CONSEGNA:
Nel testo sulle auto elettriche, in quale università insegna il professor Marco Gadola?

Un futuro full-electric è davvero possibile

Fare tanti, tanti chilometri. Almeno 80mila. Meglio ancora: 120mila. Ecco il segreto per far sì che l’auto elettrica sia davvero – ma davvero – efficiente dal punto di vista dei costi e soprattutto da quello dell’ecologia. Anche se, va detto, il discorso è ben più sfaccettato e vivace, come dimostrano le numerose lettere al direttore ricevute e pubblicate negli ultimi giorni.
Auto elettriche e aria condizionata
Tutto è partito da un lettore che riferiva il disagio degli automobilisti e delle automobiliste in elettrico rimasti sotto il sole dell’A4 in un giorno di luglio, timorosi di accendere l’aria condizionata per il rischio di rimanere a secco di energia. «Proprio qualche giorno fa su un giornale tedesco tra i più affidabili», sorride il professor Marco Gadola, «è uscito un articolo che dimostrava scientificamente come le vetture elettriche siano molto efficienti dal punto di vista del condizionamento. Chi sostiene che l’aria condizionata succhi tutta l’elettricità fa solo allarmismo». Gadola è docente dell’Università degli Studi di Brescia, dove tiene diversi corsi nell’ambito del corso di laurea magistrale in Ingegneria Meccanica. Con studenti e studentesse partecipa anche agli Unibs Motorsports, progetti per disegnare e costruire auto o moto da corsa, competendo poi con altre università.
Un’auto elettrica ancora non l’hanno ideata (“a oggi troppo impegnativo”), ma di alimentazione elettrica se ne intende, se non altro perché fa parte del Cluster Lombardo Mobilità.
Elettrico VS Diesel
Nella gara elettrico-contro-diesel secondo Gadola non c’è ancora un vincitore assoluto, ma il discorso va affrontato. Il punto di partenza sono secondo lui le tre certezze. «La prima è il cambiamento climatico, che c’è e che è legato ai combustibili fossili. Oltre ai trasporti, a contribuire sono industria, agricoltura, riscaldamento… Ma è bene che tutte le attività antropiche che producono CO2 inizino a ragionare per cambiare le cose.

DATI ARCHIVIATI:
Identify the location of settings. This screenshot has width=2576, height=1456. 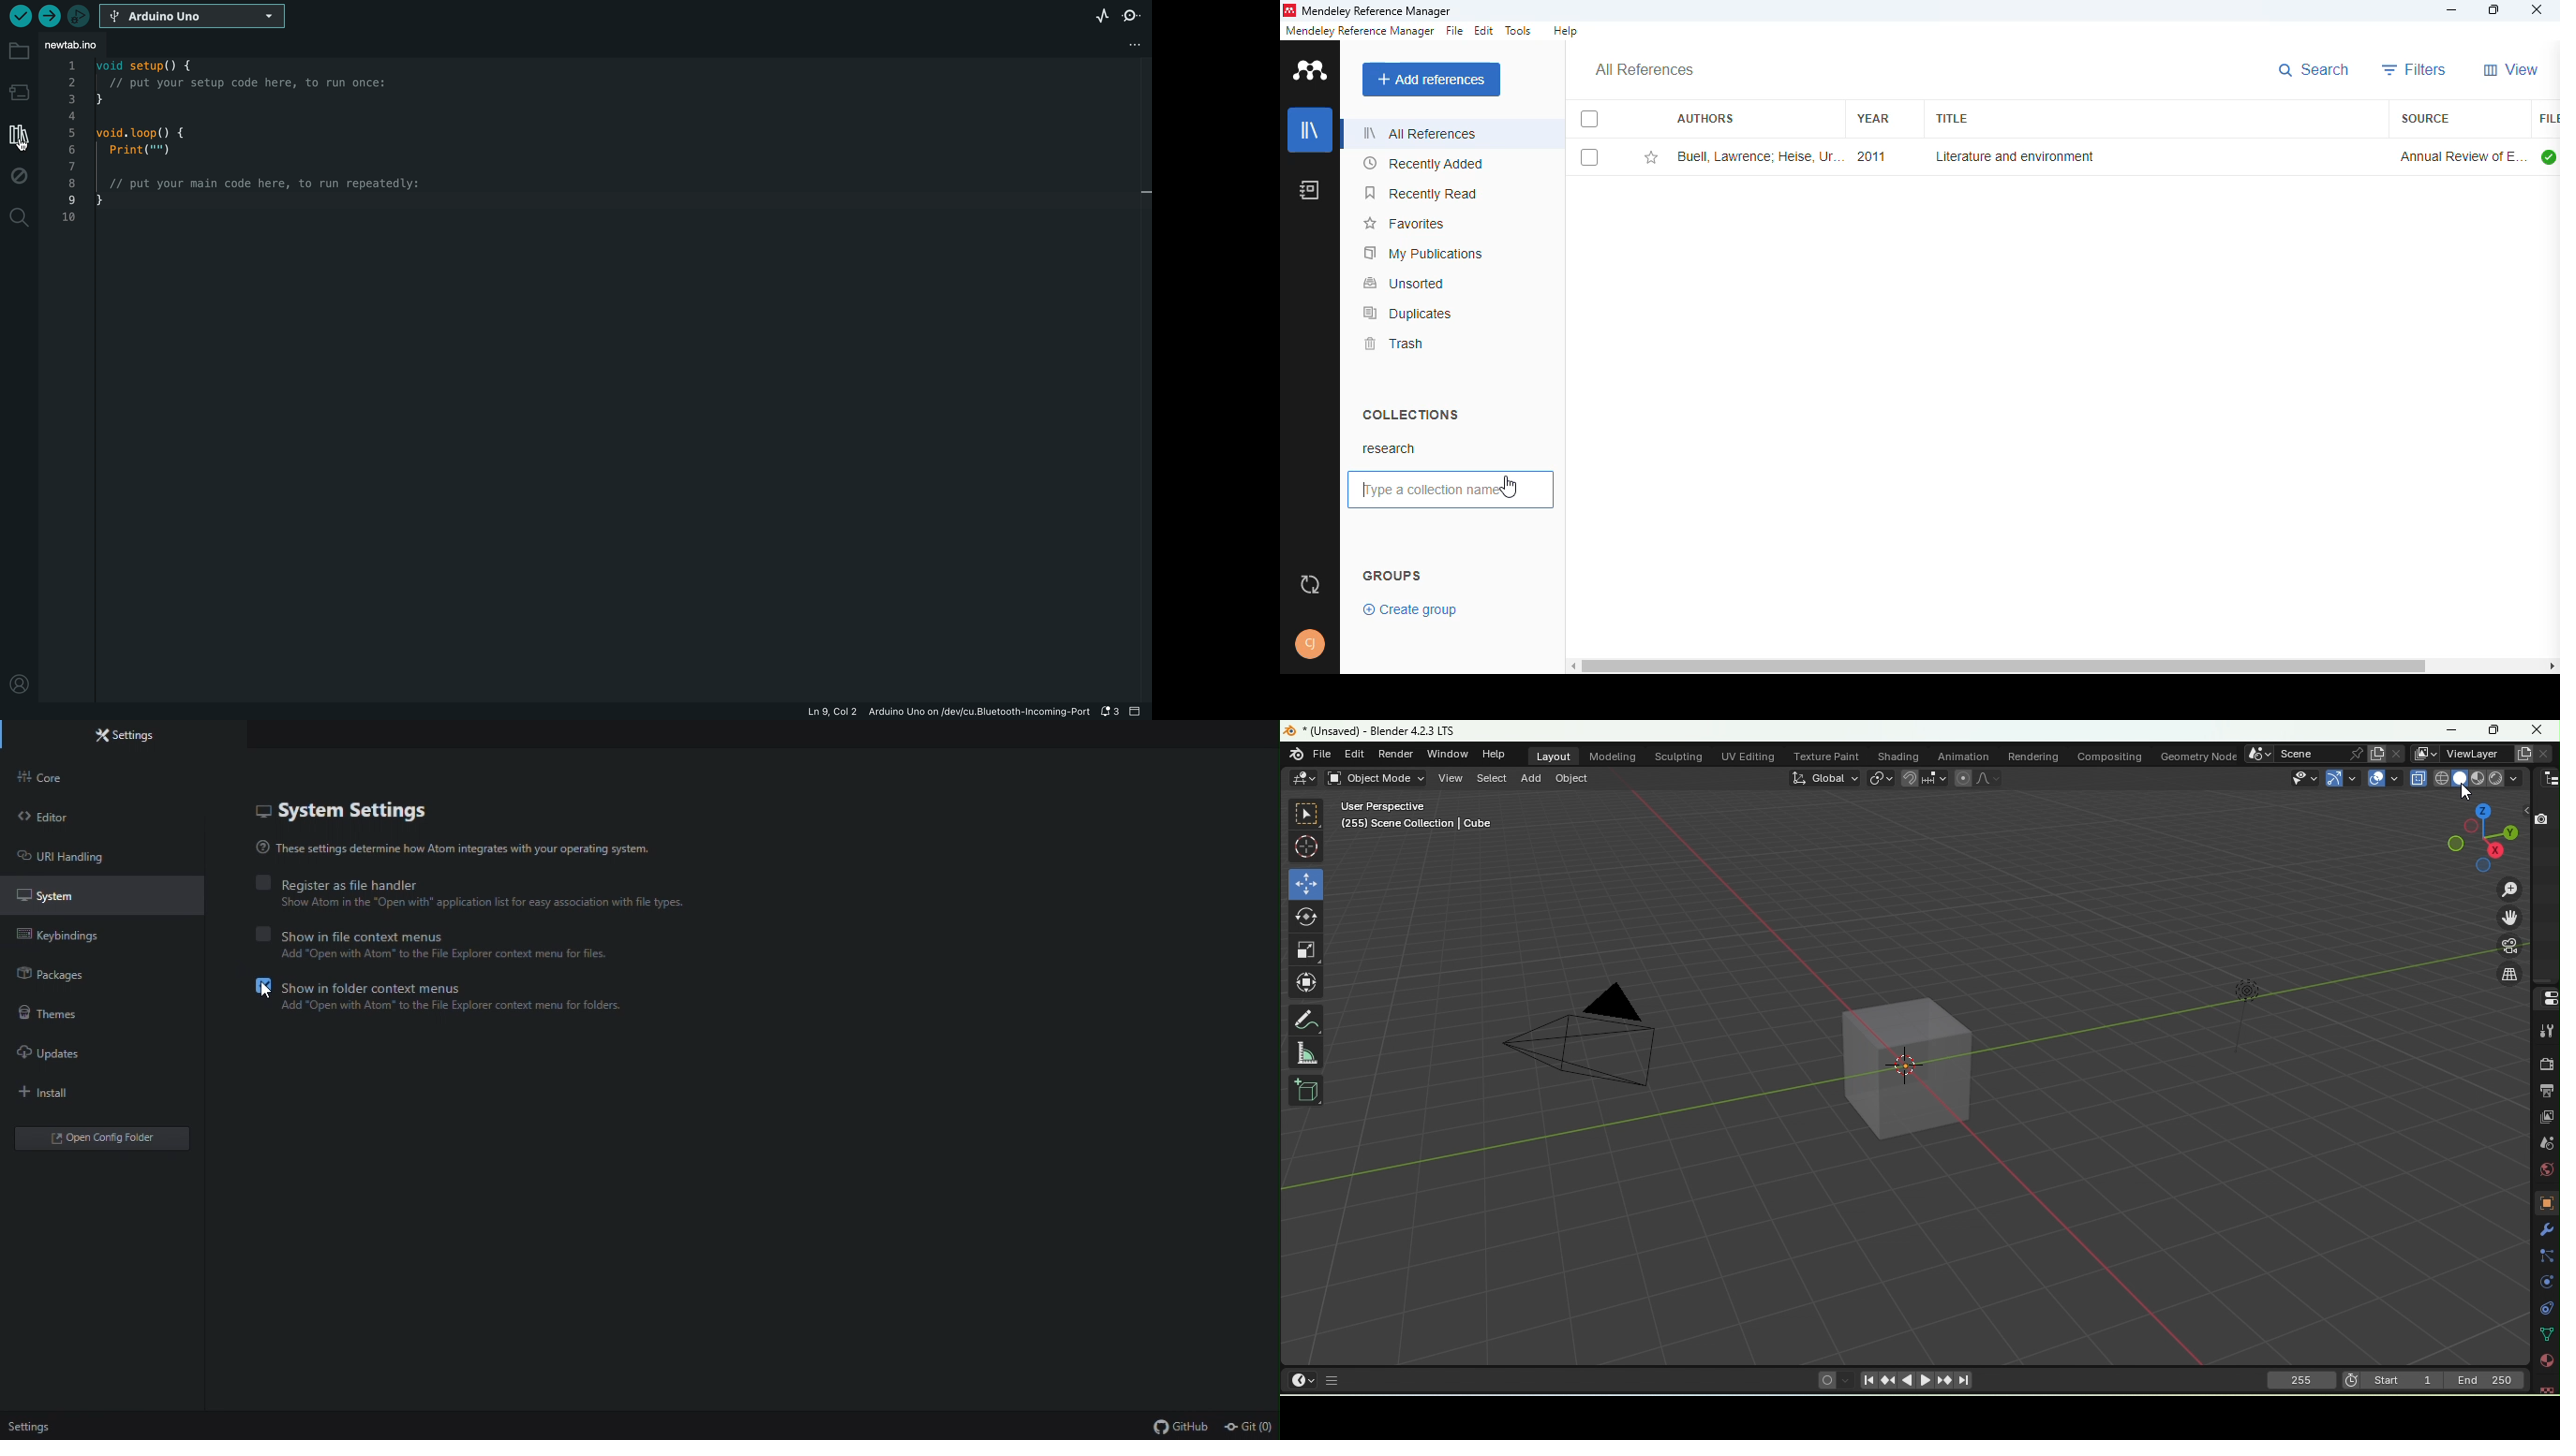
(121, 737).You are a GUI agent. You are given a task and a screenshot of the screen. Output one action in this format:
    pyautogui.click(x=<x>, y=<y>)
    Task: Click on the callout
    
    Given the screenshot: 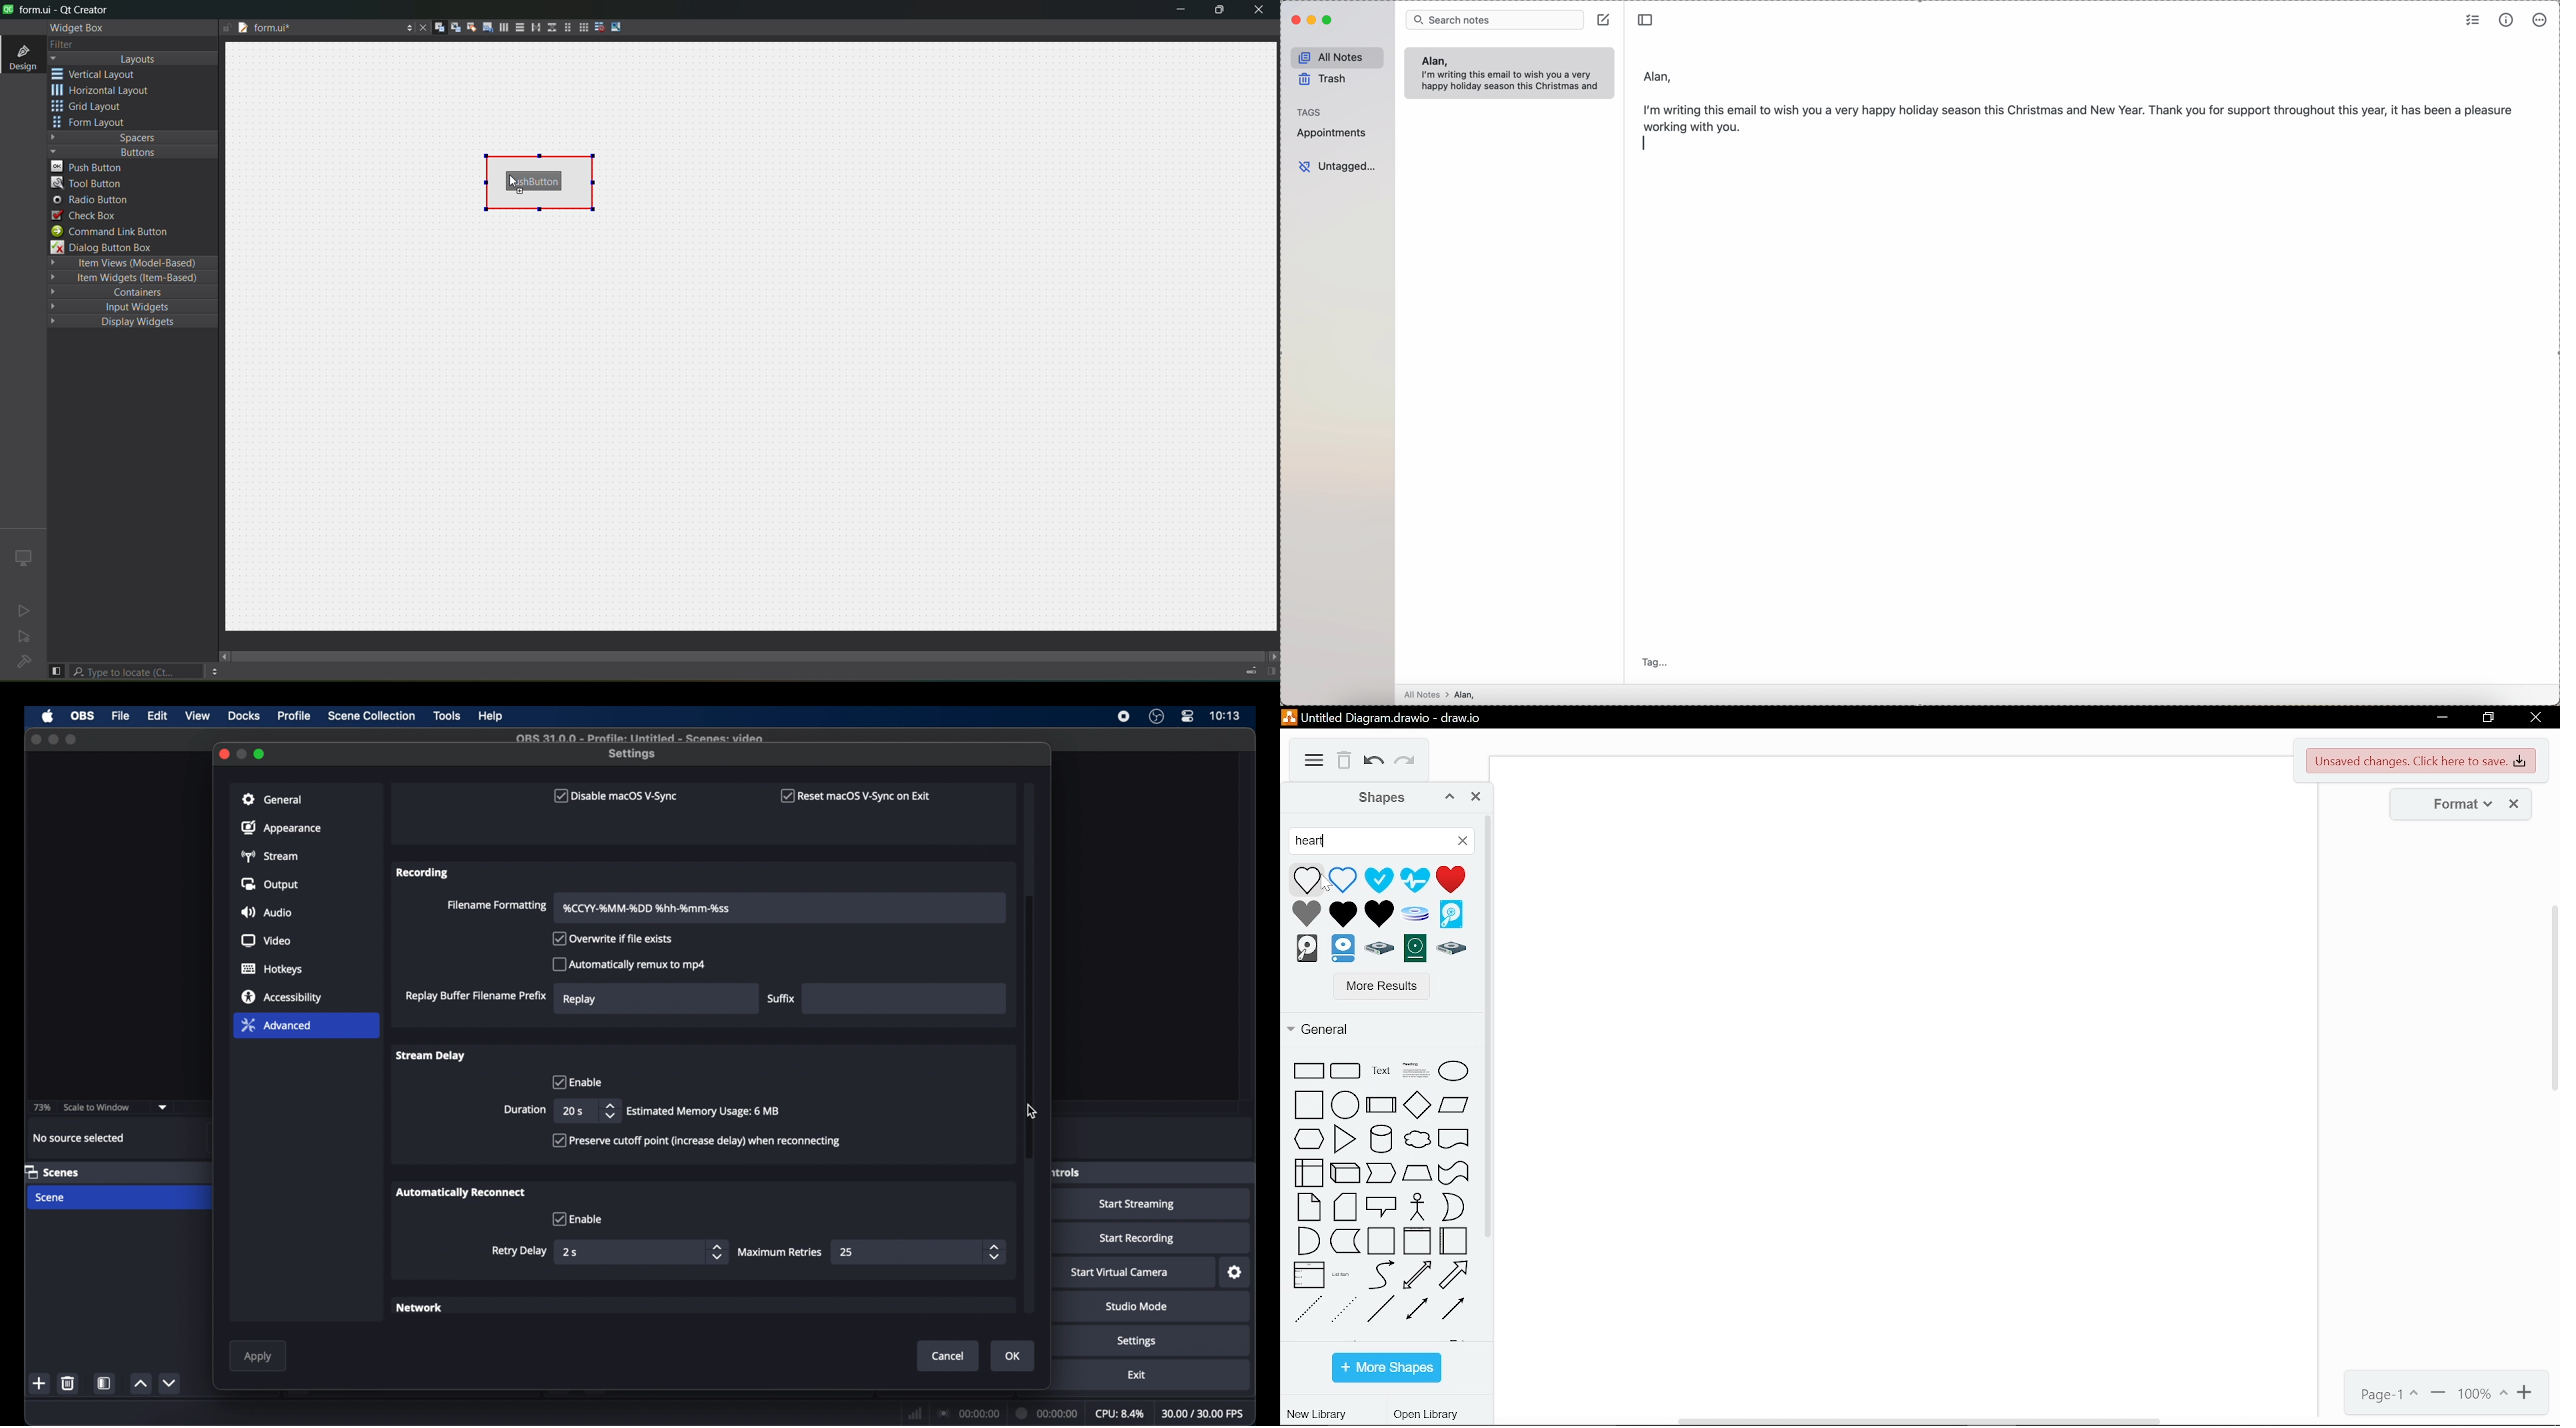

RISULTATO:
All'Università degli Studi di Brescia.